Dillon versus Goliath — Huge brown bear shot in Soldotna

By Joseph Robertia

Photos courtesy of Keain Dillon, via the Soldotna Police Department. A large brown bear was killed by Soldotna Police Officer Victor Dillon on Thursday in a residential neighborhood. The bear had been reportedly causing problems in the area for days.

Redoubt Reporter

In a modern-day version of David versus Goliath, played out in Soldotna on Thursday night, David was a Soldotna Police officer with incredible aim and even better luck, while Goliath was a 1,000-pound behemoth of a brown bear that had strode into a residential neighborhood midday like he owned the place.

Officer Victor Dillon was patrolling along Banner Street around 1:30 p.m. Thursday when he spotted the bear crossing into a residential yard, said Soldotna Police Chief John Lucking.

The bear was no stranger to police officers, Alaska State Troopers or the Alaska Department of Fish and Game, as they had all received numerous calls during the week about a huge brown bear that walked with an unusual swagger and was becoming a nuisance.

“The bear had first been noticed in Soldotna on Sunday evening when it tore the lid off a chest freezer at a residence on South Fireweed,” Lucking said.

It was later seen scavenging in Dumpsters in the area around South Fireweed and Kobuk streets. The bear had been reported as acting aggressive, and a police officer and sergeant attempted to locate it.

“At one point it made a short charge in their direction, but they were not able to safely fire their weapons because of low visibility and nearby residences,” Lucking said.

The bear was sighted in various locations around Soldotna several more times last week, and was also reported to have peered into a home off of Mackey Lake Road. On Thursday, the bear made his final appearance in town.

“Aware that the bear was likely an injured one that had been causing problems in the community for several days, Officer Dillon exited his vehicle with a shotgun in hand,” Lucking said.

The shotgun, a Remington Model 870, was loaded with 12-gauge slugs. As the officer

Photo courtesy of Keain Dillon, via the Soldotna Police Department.

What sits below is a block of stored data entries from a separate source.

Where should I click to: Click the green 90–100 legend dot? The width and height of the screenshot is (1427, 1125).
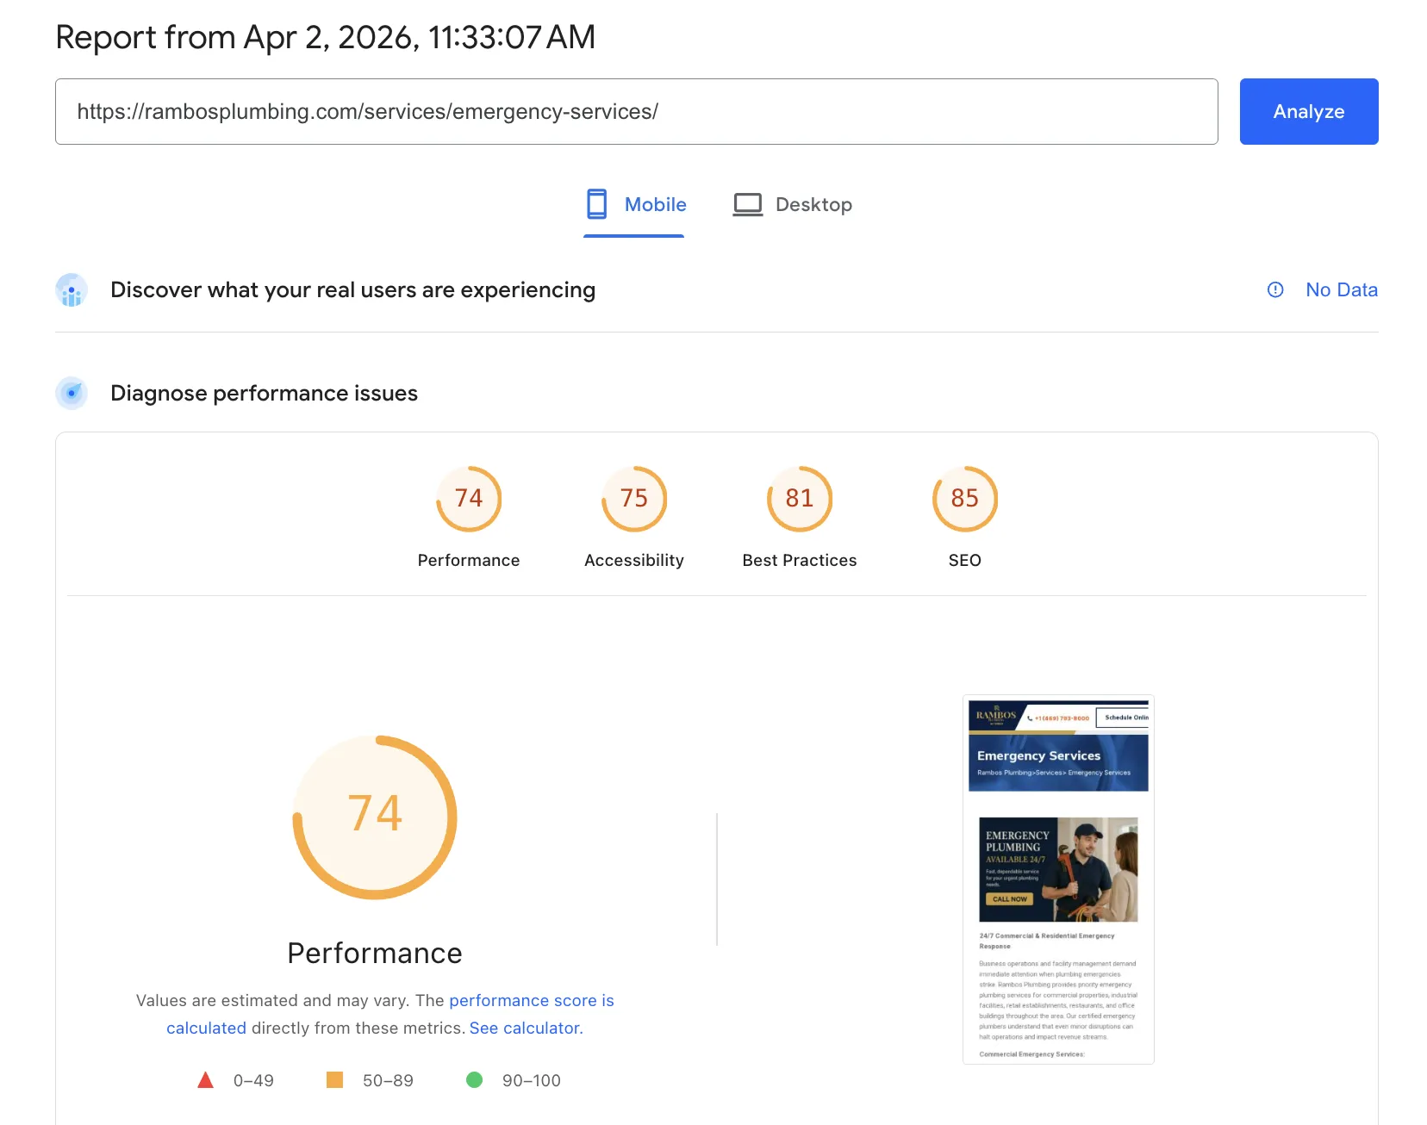click(475, 1079)
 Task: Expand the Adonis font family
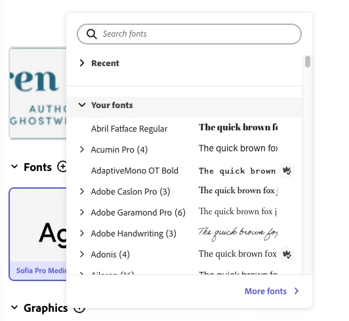coord(82,254)
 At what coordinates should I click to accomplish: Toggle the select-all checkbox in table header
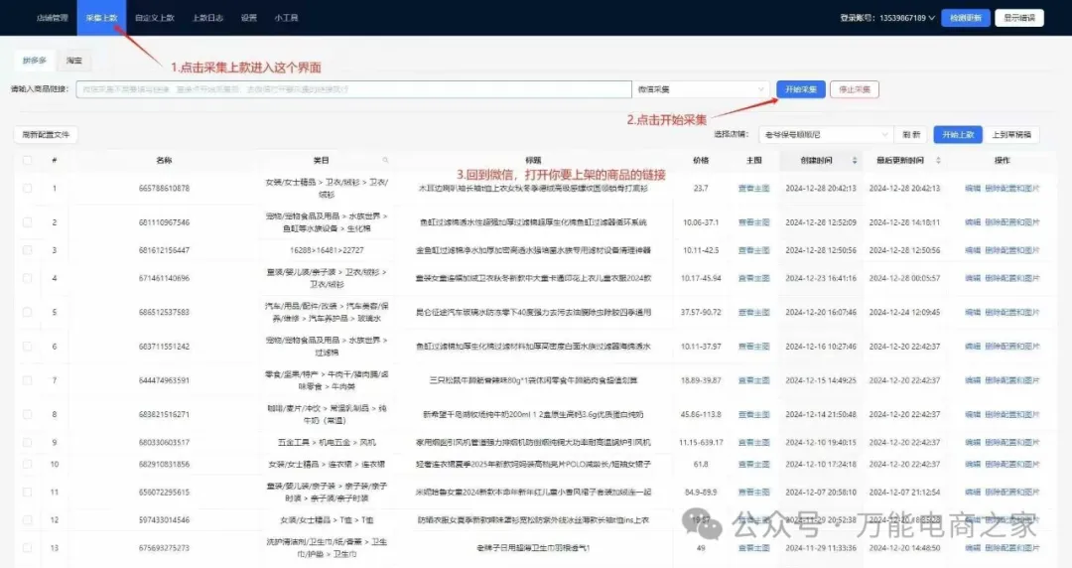[x=28, y=161]
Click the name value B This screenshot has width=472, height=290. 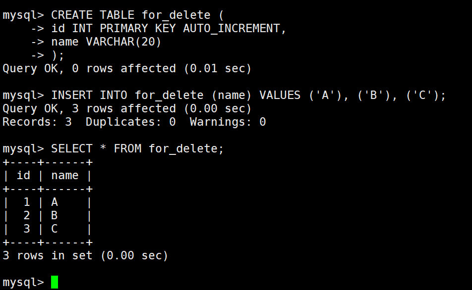(x=54, y=215)
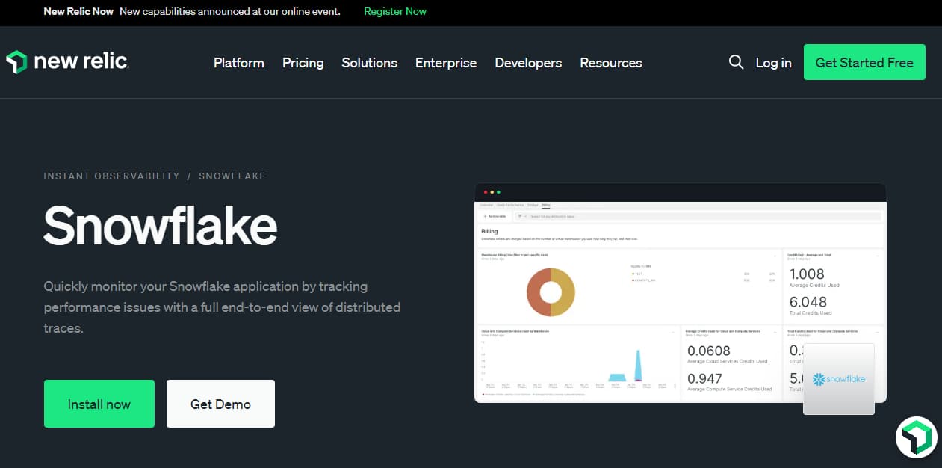Image resolution: width=942 pixels, height=468 pixels.
Task: Open site search with magnifier icon
Action: [736, 62]
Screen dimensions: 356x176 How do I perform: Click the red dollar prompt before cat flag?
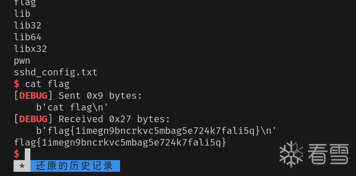point(16,84)
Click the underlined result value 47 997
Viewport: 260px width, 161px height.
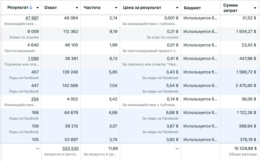pos(32,18)
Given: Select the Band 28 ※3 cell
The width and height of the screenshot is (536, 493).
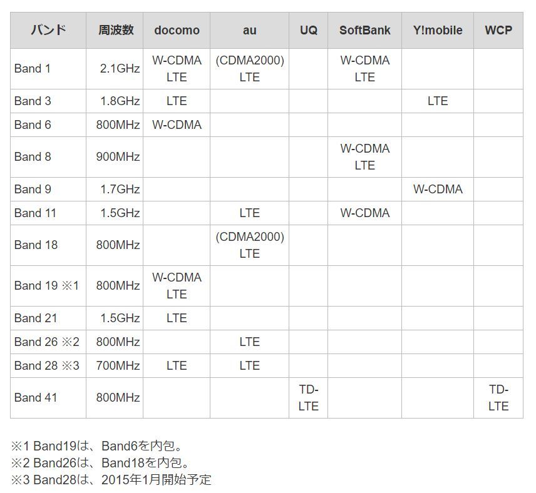Looking at the screenshot, I should tap(47, 366).
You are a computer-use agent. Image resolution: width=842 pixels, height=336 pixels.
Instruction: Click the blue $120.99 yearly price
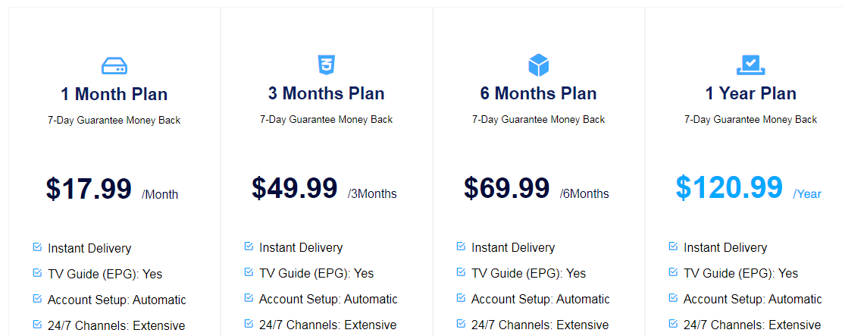[x=729, y=187]
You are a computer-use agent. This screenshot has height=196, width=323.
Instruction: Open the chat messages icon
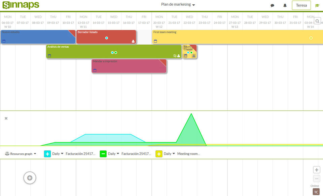272,6
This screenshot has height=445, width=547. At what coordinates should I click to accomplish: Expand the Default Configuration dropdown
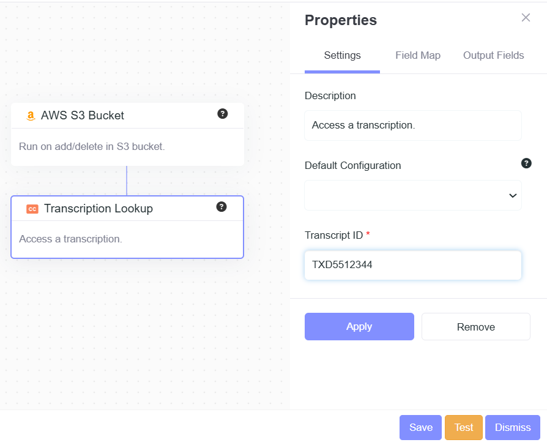[x=413, y=195]
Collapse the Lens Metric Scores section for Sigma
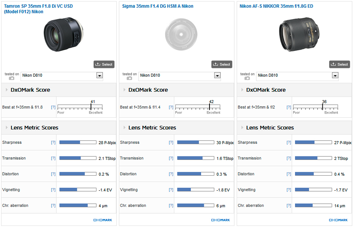 pos(124,128)
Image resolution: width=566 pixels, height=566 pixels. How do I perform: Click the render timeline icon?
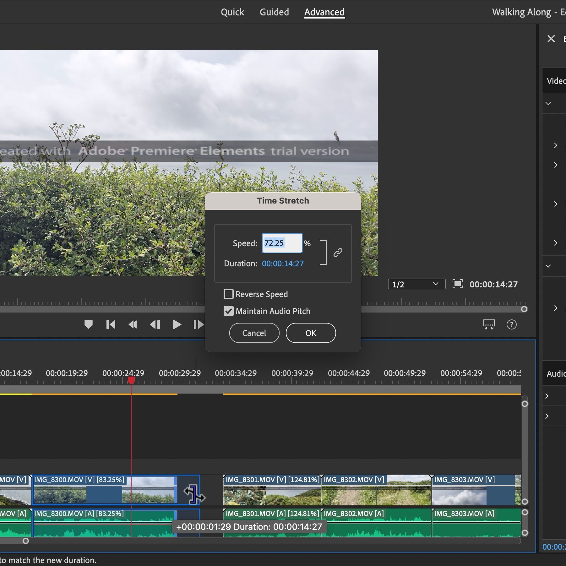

This huge brown bear weighed in around 1,000 pounds and probably was 12 to 15 years old.

approached, the animal temporarily disappeared from sight near an outbuilding, but showed itself again roughly 25 yards away.

“When the bear saw him, it charged straight on for a distance of about 14 yards, at which time it quartered slightly away,” Lucking said. “Officer Dillon took that opportunity to step away from the parked vehicle and fire a single shot, dropping the animal. It was fortunate it was out in the open the whole time, so he could get a clear shot, rather than being in the bushes or trees.”

The time of day also minimized the risk of taking a shot at a wild animal in a residential area, since most people were at work and children in school. Still, Dillon had called for backup, but the incident unfolded so quickly he had already dispatched the bear by the time they arrived.

Outside of work, Dillon is an avid hunter, Lucking said, so in addition to his safety and tactical training as a police officer, he has a good understanding of the vital areas of wildlife.

After dispatching the bear, an investigation of the scene revealed the bear had been guarding a caribou skull that had recently been fleshed out for a European mount. While it is unlikely this skull alone drew the bear into the center of town, Lucking said it was clear the bear was defending it.

“I suspect that is what prompted the bear to charge Officer Dillon,” he said.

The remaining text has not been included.